◆ **About this exercise**
Find the line with "Image resolution: width=1245" in the entries below. Repeat it, every following line, and the line with "Given: Open the notifications bell", exactly and with nothing added.

Data items
================
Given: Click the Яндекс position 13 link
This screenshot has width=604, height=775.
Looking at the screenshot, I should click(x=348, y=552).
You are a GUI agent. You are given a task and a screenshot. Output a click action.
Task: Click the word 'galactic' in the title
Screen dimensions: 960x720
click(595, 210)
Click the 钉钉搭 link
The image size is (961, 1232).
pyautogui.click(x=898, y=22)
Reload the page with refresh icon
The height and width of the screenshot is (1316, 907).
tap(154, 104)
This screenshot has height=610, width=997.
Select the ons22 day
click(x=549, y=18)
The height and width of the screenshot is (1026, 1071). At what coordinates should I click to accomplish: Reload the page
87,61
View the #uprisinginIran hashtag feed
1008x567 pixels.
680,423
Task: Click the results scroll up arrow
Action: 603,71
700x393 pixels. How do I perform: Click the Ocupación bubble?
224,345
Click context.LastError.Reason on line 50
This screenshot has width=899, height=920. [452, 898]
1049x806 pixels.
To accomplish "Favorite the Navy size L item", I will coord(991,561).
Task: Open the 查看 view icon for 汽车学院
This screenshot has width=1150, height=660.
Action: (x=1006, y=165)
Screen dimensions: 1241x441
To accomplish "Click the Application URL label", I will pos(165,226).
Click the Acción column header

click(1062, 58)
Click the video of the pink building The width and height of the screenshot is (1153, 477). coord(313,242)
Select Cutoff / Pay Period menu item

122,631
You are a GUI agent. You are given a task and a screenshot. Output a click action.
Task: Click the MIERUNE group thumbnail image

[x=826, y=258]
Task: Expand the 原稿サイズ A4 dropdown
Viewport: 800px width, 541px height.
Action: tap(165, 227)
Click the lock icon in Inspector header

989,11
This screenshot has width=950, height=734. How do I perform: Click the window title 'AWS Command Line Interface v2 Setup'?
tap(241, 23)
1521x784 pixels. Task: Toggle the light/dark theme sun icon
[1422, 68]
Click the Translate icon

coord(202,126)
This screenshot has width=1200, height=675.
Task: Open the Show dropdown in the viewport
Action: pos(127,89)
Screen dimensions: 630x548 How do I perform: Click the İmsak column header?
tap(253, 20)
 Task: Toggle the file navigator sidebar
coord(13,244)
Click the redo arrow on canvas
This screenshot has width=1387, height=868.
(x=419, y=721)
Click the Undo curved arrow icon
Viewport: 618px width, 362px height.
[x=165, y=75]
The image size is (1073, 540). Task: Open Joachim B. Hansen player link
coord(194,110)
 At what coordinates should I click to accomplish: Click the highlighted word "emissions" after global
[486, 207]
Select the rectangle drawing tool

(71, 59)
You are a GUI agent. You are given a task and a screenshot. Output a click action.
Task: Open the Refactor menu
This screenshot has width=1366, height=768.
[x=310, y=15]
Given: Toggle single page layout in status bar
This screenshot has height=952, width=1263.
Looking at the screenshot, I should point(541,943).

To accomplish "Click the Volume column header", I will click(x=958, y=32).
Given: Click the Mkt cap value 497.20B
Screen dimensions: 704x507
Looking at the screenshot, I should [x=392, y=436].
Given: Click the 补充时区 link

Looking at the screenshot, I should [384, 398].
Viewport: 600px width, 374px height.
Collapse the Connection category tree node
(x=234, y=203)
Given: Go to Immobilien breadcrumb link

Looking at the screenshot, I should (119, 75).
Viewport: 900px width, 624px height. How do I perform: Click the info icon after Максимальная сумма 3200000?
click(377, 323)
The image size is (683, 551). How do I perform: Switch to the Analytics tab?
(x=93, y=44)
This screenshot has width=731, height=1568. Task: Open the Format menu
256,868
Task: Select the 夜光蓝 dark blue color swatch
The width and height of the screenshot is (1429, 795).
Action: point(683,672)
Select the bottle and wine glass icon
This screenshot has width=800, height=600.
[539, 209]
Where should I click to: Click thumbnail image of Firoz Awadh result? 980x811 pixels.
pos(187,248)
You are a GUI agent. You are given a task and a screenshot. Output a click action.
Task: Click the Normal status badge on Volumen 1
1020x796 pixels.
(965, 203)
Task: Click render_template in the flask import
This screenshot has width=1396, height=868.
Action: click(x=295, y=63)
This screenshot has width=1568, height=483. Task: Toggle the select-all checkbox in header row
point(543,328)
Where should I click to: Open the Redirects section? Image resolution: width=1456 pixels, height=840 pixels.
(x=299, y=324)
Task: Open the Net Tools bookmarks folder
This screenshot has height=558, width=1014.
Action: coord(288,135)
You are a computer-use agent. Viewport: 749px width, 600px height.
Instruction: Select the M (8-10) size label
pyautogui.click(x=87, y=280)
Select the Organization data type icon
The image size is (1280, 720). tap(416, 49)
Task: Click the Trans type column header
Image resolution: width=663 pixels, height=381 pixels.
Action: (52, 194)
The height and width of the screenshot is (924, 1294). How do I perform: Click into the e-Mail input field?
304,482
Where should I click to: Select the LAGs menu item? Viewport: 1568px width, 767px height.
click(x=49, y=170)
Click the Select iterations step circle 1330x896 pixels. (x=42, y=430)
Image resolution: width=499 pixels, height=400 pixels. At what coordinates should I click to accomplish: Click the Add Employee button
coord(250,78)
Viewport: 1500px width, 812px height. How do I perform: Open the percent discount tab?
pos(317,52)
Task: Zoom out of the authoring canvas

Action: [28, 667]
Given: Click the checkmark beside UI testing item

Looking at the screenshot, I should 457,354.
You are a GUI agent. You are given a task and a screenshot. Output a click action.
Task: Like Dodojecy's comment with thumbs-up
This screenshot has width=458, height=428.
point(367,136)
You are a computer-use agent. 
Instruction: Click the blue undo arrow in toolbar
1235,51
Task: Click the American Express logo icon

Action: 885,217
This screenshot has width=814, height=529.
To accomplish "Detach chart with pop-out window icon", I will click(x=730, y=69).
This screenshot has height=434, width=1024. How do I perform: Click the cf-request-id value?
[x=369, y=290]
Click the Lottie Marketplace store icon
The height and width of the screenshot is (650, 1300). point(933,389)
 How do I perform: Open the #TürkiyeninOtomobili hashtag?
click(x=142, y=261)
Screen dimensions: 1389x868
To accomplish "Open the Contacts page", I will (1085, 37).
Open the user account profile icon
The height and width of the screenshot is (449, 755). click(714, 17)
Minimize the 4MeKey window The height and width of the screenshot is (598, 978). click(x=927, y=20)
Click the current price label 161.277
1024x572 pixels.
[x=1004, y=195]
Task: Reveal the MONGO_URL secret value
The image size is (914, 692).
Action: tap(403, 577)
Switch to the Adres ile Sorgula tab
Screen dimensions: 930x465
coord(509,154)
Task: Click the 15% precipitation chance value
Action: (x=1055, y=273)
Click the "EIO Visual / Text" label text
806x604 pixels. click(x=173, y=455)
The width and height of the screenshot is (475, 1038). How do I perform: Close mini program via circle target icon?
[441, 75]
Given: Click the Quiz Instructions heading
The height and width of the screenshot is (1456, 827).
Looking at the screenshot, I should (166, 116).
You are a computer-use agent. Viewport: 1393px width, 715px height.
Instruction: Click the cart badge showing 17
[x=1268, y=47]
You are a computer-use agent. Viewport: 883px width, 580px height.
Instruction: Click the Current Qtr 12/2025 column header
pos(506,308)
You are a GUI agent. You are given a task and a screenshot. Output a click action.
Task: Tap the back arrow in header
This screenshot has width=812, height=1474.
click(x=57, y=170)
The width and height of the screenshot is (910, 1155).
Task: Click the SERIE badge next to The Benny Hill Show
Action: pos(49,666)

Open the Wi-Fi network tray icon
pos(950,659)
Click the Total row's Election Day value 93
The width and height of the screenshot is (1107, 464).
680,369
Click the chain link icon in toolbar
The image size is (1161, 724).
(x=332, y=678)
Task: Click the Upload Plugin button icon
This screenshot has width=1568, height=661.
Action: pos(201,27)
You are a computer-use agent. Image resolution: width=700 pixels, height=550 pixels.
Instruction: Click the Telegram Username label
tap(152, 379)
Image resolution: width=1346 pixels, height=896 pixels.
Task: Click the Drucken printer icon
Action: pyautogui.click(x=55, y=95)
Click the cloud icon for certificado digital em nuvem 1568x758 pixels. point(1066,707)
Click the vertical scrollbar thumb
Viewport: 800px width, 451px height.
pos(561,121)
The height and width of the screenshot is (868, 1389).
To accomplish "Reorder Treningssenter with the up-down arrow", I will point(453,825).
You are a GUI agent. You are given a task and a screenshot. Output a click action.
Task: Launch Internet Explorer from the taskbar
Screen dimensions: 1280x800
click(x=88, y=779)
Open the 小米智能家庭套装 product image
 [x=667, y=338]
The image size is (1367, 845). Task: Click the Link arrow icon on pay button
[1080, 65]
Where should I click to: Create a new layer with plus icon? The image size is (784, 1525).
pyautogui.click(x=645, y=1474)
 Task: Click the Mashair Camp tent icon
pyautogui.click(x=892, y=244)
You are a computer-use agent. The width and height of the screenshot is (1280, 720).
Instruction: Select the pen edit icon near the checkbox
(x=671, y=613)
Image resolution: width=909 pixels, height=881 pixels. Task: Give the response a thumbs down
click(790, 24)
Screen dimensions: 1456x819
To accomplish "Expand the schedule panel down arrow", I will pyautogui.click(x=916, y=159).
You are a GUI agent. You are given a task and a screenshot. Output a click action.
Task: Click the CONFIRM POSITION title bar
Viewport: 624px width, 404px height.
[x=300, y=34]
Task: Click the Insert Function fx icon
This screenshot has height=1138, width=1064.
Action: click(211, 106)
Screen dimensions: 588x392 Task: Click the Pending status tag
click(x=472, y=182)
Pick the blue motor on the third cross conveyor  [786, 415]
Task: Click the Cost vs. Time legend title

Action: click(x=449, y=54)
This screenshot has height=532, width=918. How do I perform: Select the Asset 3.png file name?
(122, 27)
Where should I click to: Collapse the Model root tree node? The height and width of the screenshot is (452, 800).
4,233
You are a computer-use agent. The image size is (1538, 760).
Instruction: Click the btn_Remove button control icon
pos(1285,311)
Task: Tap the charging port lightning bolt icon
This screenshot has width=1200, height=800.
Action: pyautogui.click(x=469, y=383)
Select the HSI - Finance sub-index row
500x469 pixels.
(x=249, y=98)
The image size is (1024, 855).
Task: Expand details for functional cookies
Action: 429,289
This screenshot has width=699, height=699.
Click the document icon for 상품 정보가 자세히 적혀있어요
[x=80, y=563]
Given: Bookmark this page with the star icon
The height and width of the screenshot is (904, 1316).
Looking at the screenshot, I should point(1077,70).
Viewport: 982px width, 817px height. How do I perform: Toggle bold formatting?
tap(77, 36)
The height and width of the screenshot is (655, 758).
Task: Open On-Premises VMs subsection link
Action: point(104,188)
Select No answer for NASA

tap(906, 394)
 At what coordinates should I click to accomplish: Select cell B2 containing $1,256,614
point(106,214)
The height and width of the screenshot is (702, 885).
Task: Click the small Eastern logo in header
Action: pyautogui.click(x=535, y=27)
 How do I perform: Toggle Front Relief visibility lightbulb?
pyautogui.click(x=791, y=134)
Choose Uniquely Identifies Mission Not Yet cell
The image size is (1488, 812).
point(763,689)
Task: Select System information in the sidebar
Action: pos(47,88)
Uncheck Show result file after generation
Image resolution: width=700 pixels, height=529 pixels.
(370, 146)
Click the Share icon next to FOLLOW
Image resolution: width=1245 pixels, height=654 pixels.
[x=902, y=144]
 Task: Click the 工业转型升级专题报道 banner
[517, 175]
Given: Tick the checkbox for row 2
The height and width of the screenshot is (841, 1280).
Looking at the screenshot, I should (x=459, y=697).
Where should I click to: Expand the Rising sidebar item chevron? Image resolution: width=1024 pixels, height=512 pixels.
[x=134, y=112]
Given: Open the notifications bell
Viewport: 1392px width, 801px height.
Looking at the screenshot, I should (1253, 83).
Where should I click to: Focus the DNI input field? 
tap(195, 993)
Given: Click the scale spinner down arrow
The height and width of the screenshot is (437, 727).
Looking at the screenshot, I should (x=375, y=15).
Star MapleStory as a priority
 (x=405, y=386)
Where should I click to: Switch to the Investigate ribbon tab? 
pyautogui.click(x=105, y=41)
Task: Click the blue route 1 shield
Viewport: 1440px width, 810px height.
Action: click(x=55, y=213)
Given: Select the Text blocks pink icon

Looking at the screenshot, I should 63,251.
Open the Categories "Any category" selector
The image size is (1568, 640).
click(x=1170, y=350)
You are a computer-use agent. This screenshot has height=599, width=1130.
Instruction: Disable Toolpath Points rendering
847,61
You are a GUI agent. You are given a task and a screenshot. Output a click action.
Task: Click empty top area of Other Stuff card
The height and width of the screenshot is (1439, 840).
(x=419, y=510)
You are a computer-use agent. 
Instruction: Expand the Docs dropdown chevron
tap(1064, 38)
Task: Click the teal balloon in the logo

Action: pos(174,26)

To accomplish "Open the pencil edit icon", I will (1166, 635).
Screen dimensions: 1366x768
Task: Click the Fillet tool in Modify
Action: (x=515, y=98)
================
◆ **Result for this exercise**
Image resolution: width=1245 pixels, height=654 pixels.
[x=902, y=144]
 Task: Click the 工业转型升级专题报道 banner
[517, 175]
Given: Tick the checkbox for row 2
The height and width of the screenshot is (841, 1280).
Looking at the screenshot, I should (x=459, y=697).
Where should I click to: Expand the Rising sidebar item chevron? Image resolution: width=1024 pixels, height=512 pixels.
[x=134, y=112]
Given: Open the notifications bell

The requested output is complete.